I have always been amused at people talking about the death of the antivirus industry. It has supposedly been dying for decades and it is still around and growing.
What amuses me even more is how people can sound so knowledgeable about how antivirus works and why it is doomed to fail. What is especially amusing is precisely how they get all their facts wrong.
I was busy reading about GPU (Graphics Processing Unit) based super-computers and its uses when I came across an interesting paper on how to use a GPU to speed up antivirus software. So I read it and had my un-epiphany.
The paper was describing how to use a GPU to speed up ClamAV. It used a lot of the same terminology that people use to say that antivirus is dead. So it occurred to me that people look at ClamAV and assume that is how all commercial antivirus products work.
I did not know whether I should laugh or cry.
When people ask me whether ClamAV is any good or not, I just have one answer: Does it detect the Wildlist? The answer is no.
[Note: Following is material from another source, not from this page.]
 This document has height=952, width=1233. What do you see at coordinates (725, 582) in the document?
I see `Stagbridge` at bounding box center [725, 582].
Virtually every commercial antivirus product out there detects the vast majority of the Wildlist most of the time.
Real antivirus products are significantly more complex and advanced than ClamAV can ever be. ClamAV probably represents the status of commercial products 15+ years ago. The technologies that can be seen in the real products are really very impressive, constantly changing and growing.
I have a hard time comparing our own technology with what you would find in ClamAV. It is like comparing a racing car to a grape. Modern scanning engines have different layers of detection, multiple heuristic engines and multiple emulators for both executable code and scripting languages. The scalability and efficiency of modern antivirus engines given the massive volumes of data they are processing is astonishing.

Good technology can be beautiful. It can be art. It takes a geek to see and acknowledge it and it is an incredibly difficult concept to explain. Modern antivirus engines are art. Balancing flexibility, scalability and detection rates is an intricate dance that takes a group of extremely intelligent people years to perfect and tune.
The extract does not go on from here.